A dias do encerramento e para responder à elevada procura, foi decidido aumentar a dotação em 21 milhões de euros para um total de 96 milhões de euros deste Programa, que é financiado pelo Fundo Ambiental com verbas do Plano de Recuperação e Resiliência (PRR).
O aumento da dotação vai abranger as candidaturas consideradas elegíveis e submetidas até às 23h59 de 2 de maio, sendo as prioridades actuais a análise e a avaliação, com celeridade, das candidaturas submetidas para efectuar o pagamento daquelas que forem consideradas elegíveis e, posteriormente, reavaliar o Programa.

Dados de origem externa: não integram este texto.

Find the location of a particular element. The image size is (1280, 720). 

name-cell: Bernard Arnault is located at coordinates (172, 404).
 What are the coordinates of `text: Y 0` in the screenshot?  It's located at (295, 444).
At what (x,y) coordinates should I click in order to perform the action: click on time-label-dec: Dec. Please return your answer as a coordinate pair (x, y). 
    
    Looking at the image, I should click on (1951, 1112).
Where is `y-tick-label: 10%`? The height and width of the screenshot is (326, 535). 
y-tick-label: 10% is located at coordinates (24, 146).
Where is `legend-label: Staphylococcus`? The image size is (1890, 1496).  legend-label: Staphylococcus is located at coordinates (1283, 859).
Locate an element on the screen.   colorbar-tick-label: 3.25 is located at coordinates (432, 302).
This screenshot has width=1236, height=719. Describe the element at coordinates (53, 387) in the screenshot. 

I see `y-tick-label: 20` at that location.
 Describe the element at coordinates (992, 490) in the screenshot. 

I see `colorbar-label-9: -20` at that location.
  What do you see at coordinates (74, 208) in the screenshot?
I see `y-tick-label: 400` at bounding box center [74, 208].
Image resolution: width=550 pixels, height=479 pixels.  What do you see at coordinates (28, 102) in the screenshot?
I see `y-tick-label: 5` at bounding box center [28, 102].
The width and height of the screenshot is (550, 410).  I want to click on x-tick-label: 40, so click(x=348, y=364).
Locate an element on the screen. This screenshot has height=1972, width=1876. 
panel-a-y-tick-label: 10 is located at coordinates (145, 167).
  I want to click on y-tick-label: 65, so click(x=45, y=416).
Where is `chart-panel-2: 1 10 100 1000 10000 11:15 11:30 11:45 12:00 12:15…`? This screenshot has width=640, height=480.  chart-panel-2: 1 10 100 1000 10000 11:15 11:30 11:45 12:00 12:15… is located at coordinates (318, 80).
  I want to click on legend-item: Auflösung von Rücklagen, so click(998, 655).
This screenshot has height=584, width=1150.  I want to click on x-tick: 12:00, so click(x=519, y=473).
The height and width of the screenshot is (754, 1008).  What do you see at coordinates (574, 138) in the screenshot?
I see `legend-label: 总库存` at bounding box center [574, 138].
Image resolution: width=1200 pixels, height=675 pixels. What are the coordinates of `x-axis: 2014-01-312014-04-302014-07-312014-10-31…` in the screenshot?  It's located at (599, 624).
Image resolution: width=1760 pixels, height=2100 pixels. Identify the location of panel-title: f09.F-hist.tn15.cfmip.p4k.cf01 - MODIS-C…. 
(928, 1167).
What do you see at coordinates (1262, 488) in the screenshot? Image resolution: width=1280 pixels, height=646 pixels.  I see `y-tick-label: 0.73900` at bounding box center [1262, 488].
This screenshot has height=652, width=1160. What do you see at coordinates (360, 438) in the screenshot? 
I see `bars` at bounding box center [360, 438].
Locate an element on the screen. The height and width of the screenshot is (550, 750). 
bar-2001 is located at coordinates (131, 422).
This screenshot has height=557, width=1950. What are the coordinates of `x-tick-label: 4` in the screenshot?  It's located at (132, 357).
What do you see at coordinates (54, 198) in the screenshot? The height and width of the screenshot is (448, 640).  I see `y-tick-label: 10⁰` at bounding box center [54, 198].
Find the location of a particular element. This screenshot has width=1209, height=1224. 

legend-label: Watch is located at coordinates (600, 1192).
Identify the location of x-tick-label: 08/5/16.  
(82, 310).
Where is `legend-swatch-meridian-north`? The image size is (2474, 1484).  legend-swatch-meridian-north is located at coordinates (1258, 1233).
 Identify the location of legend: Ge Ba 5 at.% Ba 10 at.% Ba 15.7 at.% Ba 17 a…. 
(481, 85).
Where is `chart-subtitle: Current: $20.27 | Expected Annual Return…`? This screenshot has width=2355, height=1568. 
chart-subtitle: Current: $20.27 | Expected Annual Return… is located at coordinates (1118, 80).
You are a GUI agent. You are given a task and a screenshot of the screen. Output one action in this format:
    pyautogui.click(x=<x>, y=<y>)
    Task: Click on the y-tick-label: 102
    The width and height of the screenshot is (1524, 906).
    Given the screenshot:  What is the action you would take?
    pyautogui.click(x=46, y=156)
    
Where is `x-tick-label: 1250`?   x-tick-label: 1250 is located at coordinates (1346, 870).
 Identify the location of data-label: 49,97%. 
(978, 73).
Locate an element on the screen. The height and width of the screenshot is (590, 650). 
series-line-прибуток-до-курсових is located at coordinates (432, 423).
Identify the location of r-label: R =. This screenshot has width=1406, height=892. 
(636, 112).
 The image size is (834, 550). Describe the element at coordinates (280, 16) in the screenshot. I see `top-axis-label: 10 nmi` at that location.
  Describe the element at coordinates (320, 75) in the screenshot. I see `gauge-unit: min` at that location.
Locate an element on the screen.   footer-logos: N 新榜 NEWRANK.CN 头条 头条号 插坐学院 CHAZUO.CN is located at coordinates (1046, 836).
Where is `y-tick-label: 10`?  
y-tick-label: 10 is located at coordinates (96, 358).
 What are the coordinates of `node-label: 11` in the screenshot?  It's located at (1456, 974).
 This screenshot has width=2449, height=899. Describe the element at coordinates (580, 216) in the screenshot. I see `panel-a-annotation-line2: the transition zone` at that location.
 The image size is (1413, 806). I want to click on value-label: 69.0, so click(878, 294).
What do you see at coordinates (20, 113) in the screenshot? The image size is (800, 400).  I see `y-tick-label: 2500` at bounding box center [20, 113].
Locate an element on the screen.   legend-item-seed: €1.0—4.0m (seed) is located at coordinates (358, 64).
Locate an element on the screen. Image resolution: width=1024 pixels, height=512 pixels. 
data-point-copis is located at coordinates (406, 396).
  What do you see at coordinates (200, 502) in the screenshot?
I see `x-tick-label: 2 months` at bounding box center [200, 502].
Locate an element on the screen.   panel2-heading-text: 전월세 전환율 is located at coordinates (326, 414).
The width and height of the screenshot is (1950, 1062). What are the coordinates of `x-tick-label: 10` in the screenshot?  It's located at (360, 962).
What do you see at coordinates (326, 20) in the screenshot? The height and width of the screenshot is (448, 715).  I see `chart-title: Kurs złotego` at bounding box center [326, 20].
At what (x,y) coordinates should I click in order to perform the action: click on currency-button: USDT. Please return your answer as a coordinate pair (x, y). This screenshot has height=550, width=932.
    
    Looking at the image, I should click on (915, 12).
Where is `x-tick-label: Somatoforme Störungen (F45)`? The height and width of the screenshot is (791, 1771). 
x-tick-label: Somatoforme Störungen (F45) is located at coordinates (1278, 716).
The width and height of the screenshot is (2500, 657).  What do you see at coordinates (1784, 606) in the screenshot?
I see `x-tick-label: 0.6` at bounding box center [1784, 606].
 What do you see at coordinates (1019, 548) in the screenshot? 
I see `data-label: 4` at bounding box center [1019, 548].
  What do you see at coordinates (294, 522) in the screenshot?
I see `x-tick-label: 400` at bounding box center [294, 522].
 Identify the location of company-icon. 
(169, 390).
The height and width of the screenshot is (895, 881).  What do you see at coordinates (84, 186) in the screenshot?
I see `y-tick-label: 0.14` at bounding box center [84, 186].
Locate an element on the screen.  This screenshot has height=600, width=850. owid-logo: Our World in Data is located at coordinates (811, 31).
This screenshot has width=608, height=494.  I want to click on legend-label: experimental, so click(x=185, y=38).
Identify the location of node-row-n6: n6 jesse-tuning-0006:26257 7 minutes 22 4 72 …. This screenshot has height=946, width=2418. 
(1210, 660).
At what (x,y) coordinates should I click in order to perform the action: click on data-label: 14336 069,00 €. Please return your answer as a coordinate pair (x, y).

Das candidaturas elegíveis, as tipologias mais solicitadas para apoio foram painéis fotovoltaicos, janelas mais eficientes e bombas de calor, com vista a uma melhoria do desempenho ambiental e energético dos edifícios de habitação, permitindo às famílias a possibilidade de aumentar o conforto térmico e reduzir a factura energética das suas habitações.
Através desta medida, o cidadão torna-se um aliado na melhoria do desempenho energético e no combate à pobreza energética do edificado habitacional, ao ser um agente activo para a resiliência climática, contribuindo para os objectivos nacionais da descarbonização.